── 提示文 ──

第19回原子力委員会定例会議議事録(案)

1.日時 2002年5月21日(火)10:30〜11:25
2.場所 中央合同庁舎第4号館7階 共用743会議室
3.出席者
藤家委員長、遠藤委員長代理、竹内委員
内閣府
 浦嶋審議官
 榊原参事官(原子力担当)、川口参事官補佐
経済産業省原子力安全・保安院新型炉等規制課
 安澤統括安全審査官、鈴木上席安全審査官

4.議題
(1)核燃料サイクル開発機構 高速増殖原型炉もんじゅの原子炉の設置変更
(原子炉施設の変更)について(諮問)
(2)藤家委員長の海外出張報告について
(3)藤家委員長の海外出張について
(4)その他

5.配布資料
資料1−1 核燃料サイクル開発機構 高速増殖原型炉もんじゅの原子炉の設置変更(原子炉施設の変更)について(諮問)
資料1−2 高速増殖原型炉もんじゅの原子炉設置変更許可申請の概要
資料2 藤家原子力委員会委員長の海外出張報告について
資料3 藤家原子力委員会委員長の海外出張について
資料4 第18回原子力委員会定例会議議事録(案)

───
── 表示情報 ──

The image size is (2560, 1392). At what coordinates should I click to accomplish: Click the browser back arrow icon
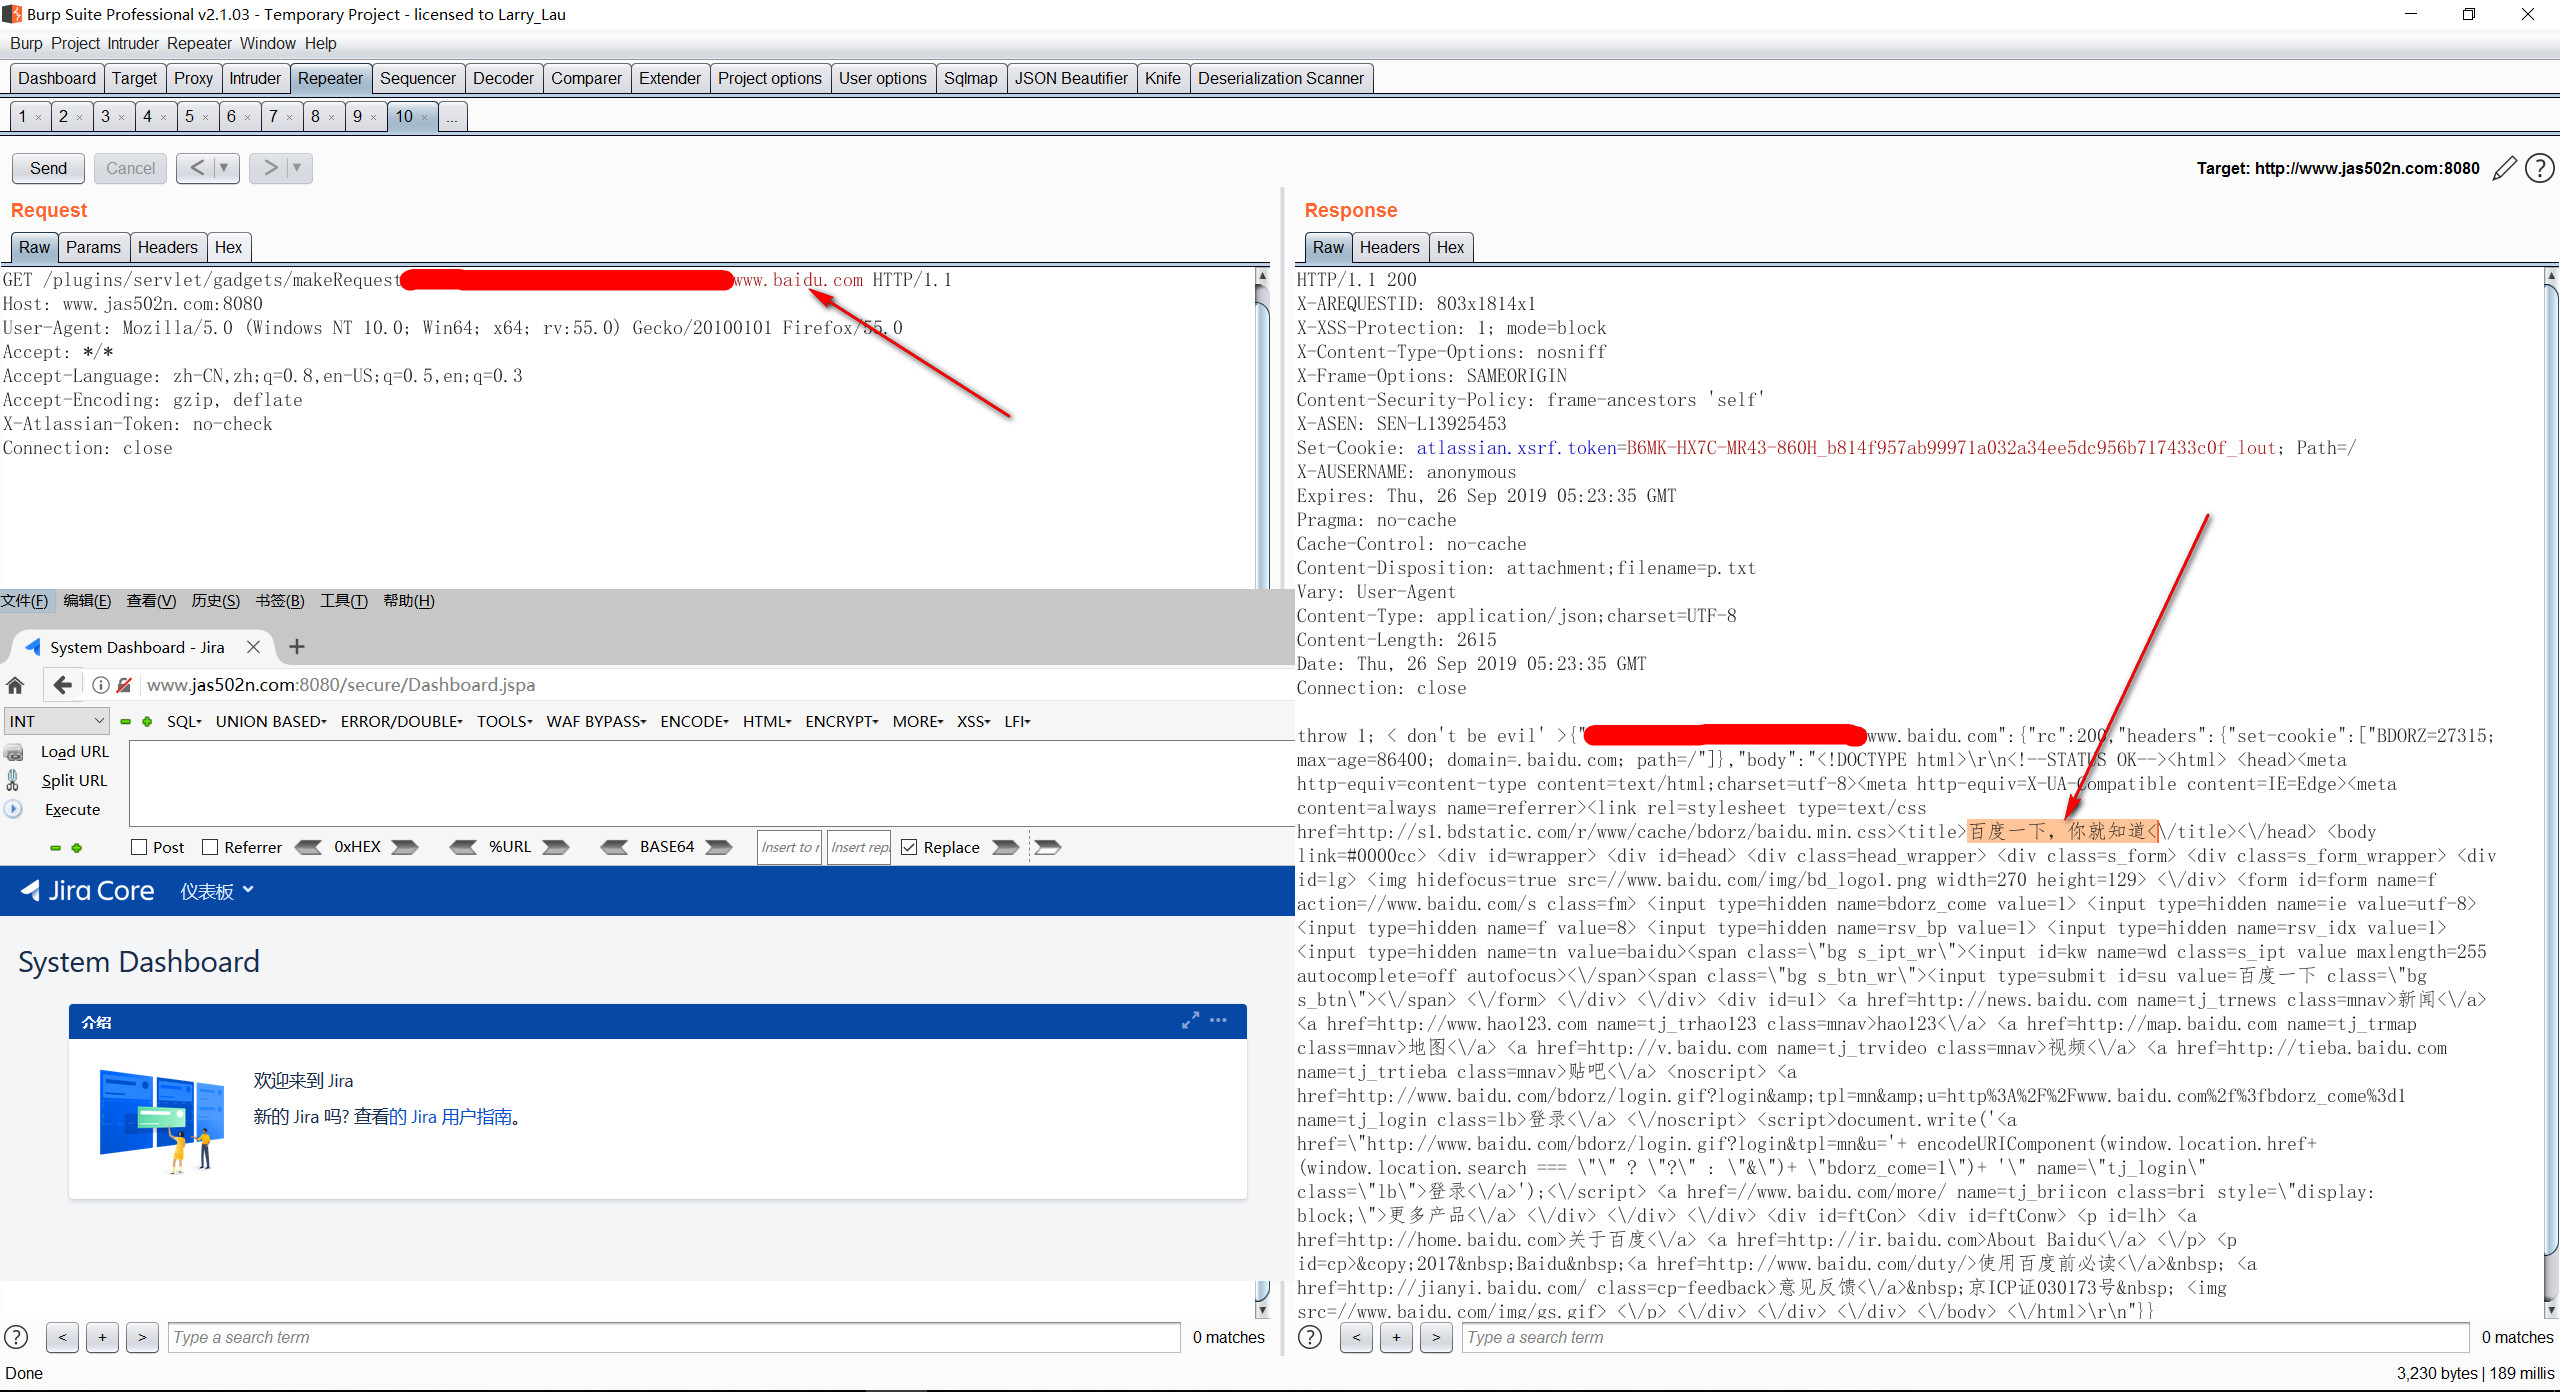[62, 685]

───
── 表示情報 ──

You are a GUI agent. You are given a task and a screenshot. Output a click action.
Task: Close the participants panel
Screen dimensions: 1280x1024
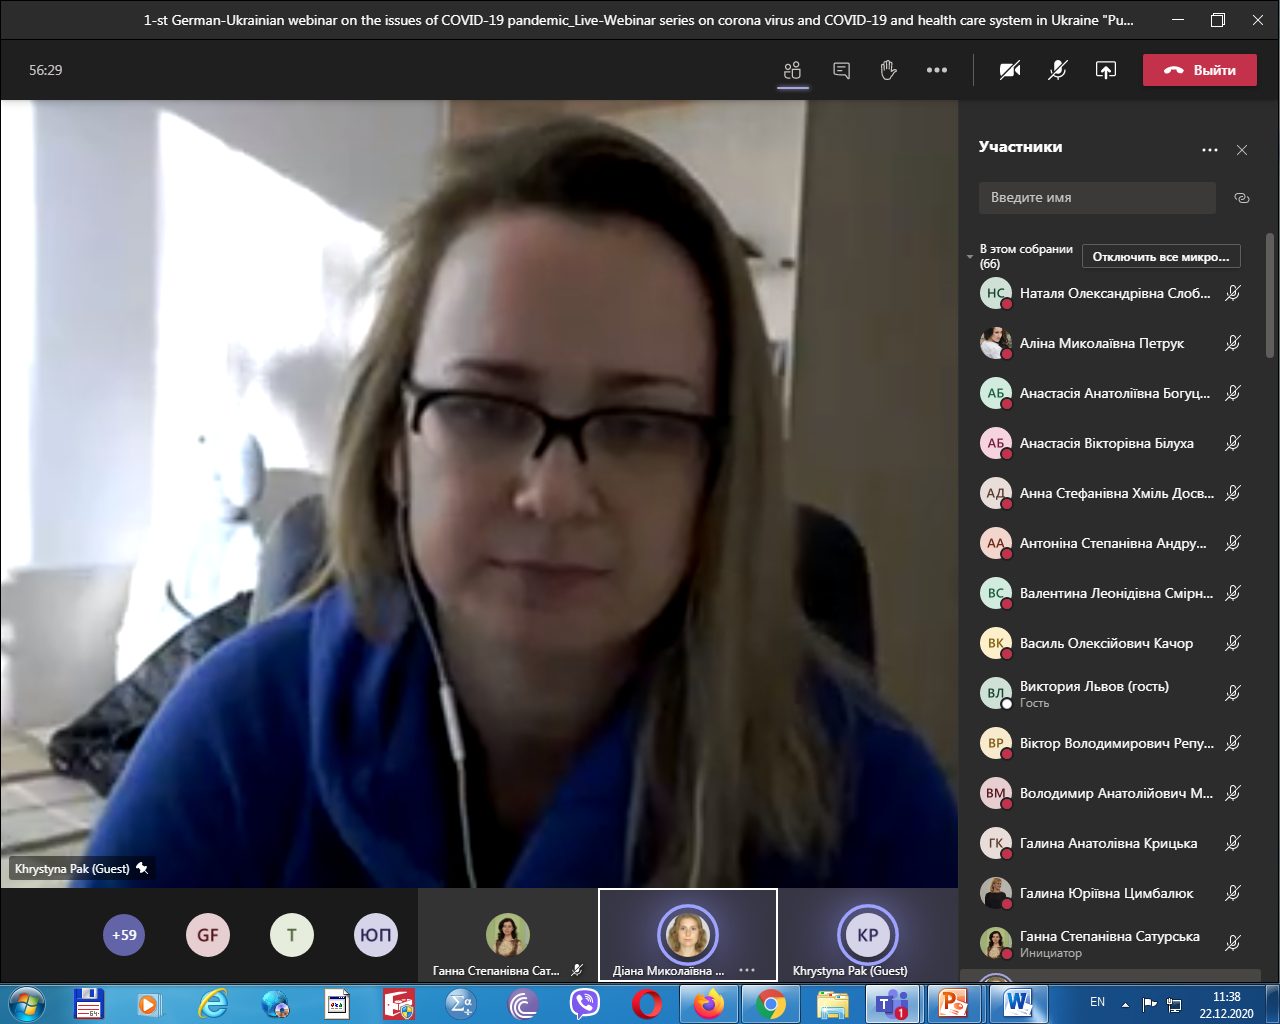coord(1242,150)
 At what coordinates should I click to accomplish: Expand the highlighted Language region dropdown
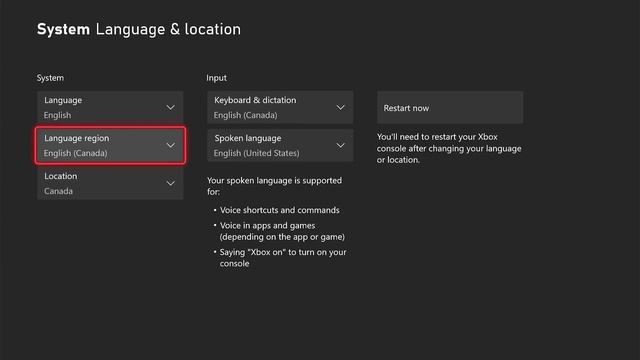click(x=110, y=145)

───

▶ _必要な作業_:
1. 次の(a)〜(c)が提示文の内容と合うかどうかを「はい」か「いいえ」で答え、決め手となる提示文の語句を引用せよ。(a)会議は中央合同庁舎第4号館7階の会議室で開かれた。(b)会議は11時55分に終わった。(c)資料4は第17回定例会議の議事録案である。
2. 提示文によれば、議題(1)で設置変更が諮問された原子炉は何か。

▶ _解答全文_:
1.
(a)はい。「中央合同庁舎第4号館7階 共用743会議室」
(b)いいえ。「10:30〜11:25」
(c)いいえ。「資料4 第18回原子力委員会定例会議議事録(案)」

2. 核燃料サイクル開発機構の高速増殖原型炉もんじゅ。